Il n’y a pas que les anglophones qui travaillent sur World of Warcraft. Les francophones produisent également un travail de grande qualité

On trouve dans Les jeux vidéo comme objet de recherche deux très bons textes de Samuel Couavoux et Raphael Koster qui montrent en quoi les terres d’Azeroth sont des espaces sociaux. Les deux auteurs ont en commun de montrer que le “cercle magique” du jeu n’est pas totalement clôt. Il est relativement poreux et est sensible à des dynamiques qui règlent le monde social dans son ensemble

Si l’espace de jeu est un espace autonome en soi. Il l’est par les pratiques et les discours des joueurs qui ferment le cercle magique. La création d’un langage spécifique, incompréhensible aux non initiés contribuent à former un espace social autonome :

“Dès qu’il y a des instances free stuff ça se bouscule au portillon et ça vient whine. Les deux instances se font à 5 sans buff 15% full 346, alors oui elle se font à 5 en PU avec un buff 15% encore plus facilement.” Shihu, Niveau de stuff ?

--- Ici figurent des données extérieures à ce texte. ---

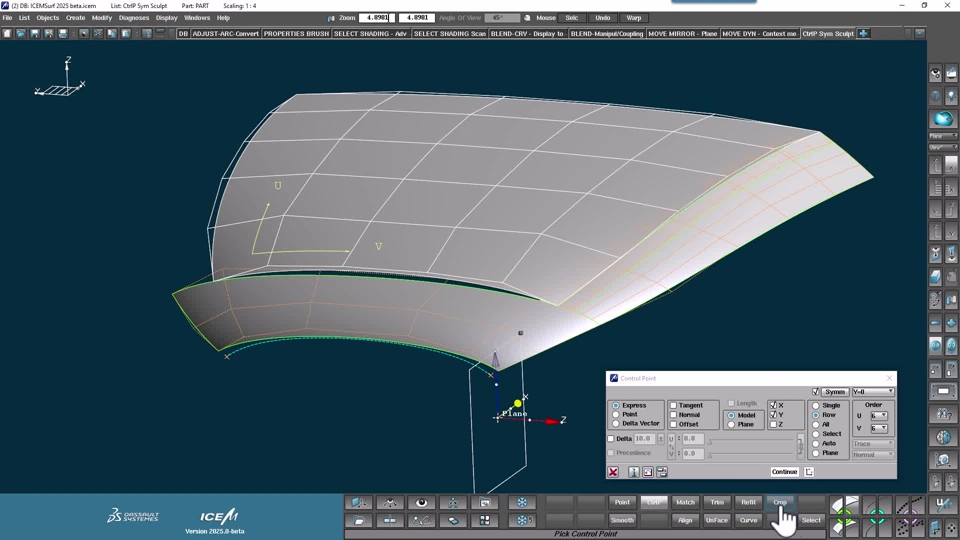
Task: Open the Diagnoses menu
Action: click(133, 18)
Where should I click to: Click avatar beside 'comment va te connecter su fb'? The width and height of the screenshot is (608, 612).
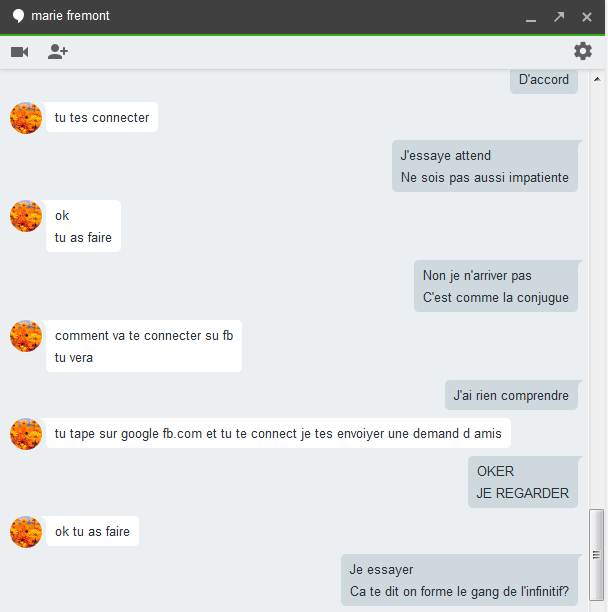26,336
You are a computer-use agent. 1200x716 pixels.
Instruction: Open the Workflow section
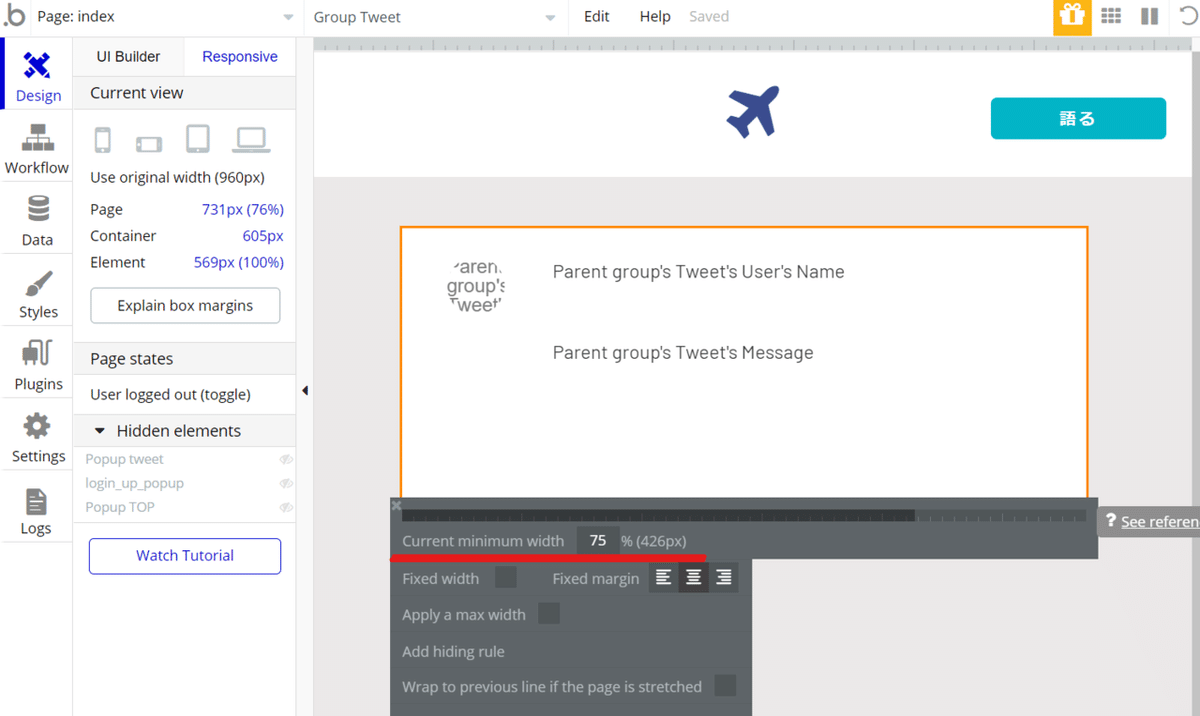pyautogui.click(x=37, y=148)
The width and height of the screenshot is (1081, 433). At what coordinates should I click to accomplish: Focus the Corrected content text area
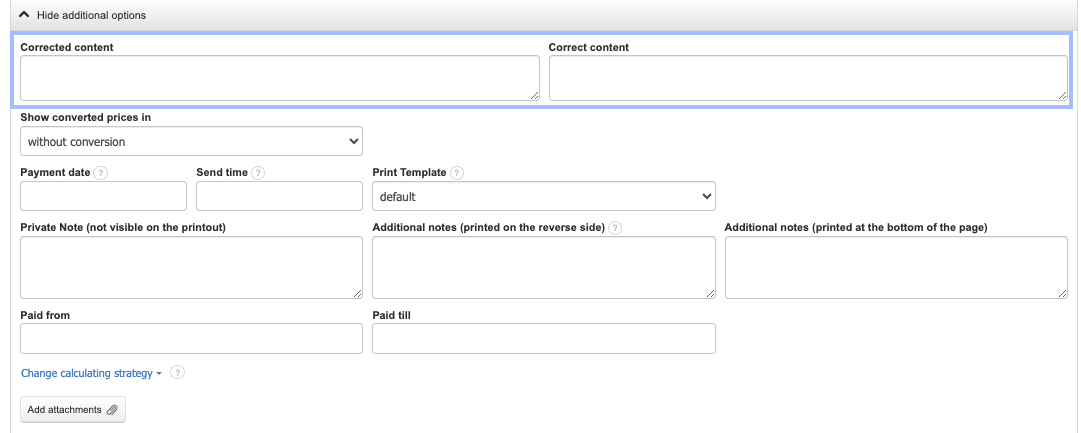point(279,78)
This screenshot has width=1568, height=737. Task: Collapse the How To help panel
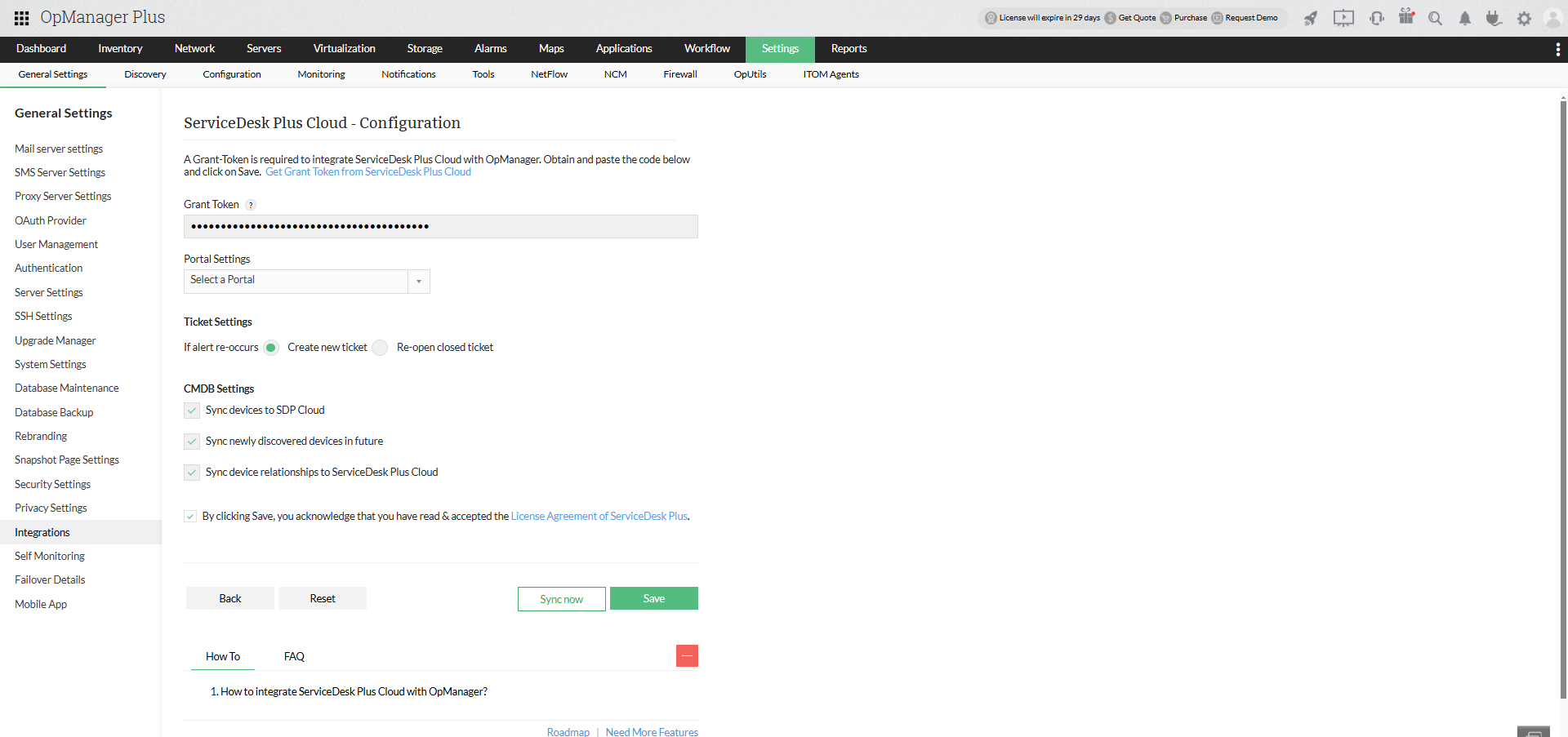[687, 656]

Samuel Coavoux dresse la cartographie de cet espace social en montrant comment les joueurs s’opposent en fonction de leur capital social ou économique. La topographie du jeu suit celle du monde hors ligne avec des dominants possédant un fort capital économique du fait d’une pratique de jeu intensive et des dominé dont les pratiques et les discours mettent en avant d’autres valeurs comme la connaissance du monde.

Le joueurs s’opposent donc dans pratiques qui peuvent être compétitives ou non compétitives, oppositionnelles (PvP/JcJ) ou non oppositionnelles (PvE/JcE). Plus les joueurs privilégient la compétition, plus ils se spécialisent vers une pratique oppositionnelle ou coopérative. Les pratiques culturelles liées au jeu constituent une troisième dimension qui différencient les joueurs selon qu’ils sont peu investis dans le jeu ou qu’ils l’investissent uniquement sur le mode de la compétition. Ces oppositions s’inscrivent dans un dans un système des luttes symboliques sur fond de capital économique ou culturel :

« Les joueurs non-compétitifs et non-fans, que l’on appellera désormais joueurs occasionnels, se retrouvent ainsi dans une position objectivement et absolument dominée, ne jouant pas ou peu selon les règles et démunis d’arguments dans les luttes symboliques. Les joueurs fans occupent une position intermédiaire dominés selon les normes de légitimité en vigueur, mais disposant d’un certain poids dans les luttes de classement. En cela ils constituent un pôle symboliquement dominant (car disposant du capital culturel spécifique) mais temporellement dominé, quoique certains d’entre eux soient également des joueurs compétitifs. Enfin, les joueurs compétitifs, mais non-fan constituent le pole temporairement dominant, c’est-à-dire économiquement mais symboliquement dominé. » p. 175-176

 

Raphael Koster s’intéresse également à la fermeture du « cercle magique » et propose de faire une « sociologie du mouvement » des pratiques vidéo ludiques : « Le jeu vidéo semble être de moins en moins un espace à part, car ses codes narratifs, son imaginaire, ses structures techniques tendent à s’institutionnaliser »

Cette institutionnalisation est à mon avis à mettre en parallèle avec le travail d’intertextualisation mis en évidence par David Peyron dans la culture geek.

Les espaces de jeu sont des espaces de re-socialisation. Les évasions qu’ils procurent sont des évasions dans lesquelles chacun peut éprouver, à l’intérieur même des contraintes de jeu, à nouveau profondément lié. La « liberté » des temps présent n’est qu’un rhabillage de l’anomie de nos sociétés : « la souffrance de ne plus se sentir appartenir à une société dont on ne reconnaitrait plus les justifications amène à rechercher d’autres espaces sociaux, dans lesquels les règles pourraient, sinon être négociées, du moins renouvelées, et dans lesquelles l’individu retrouverait un peu du sens qui semblent lui manquer dans ses obligations quotidiennes ».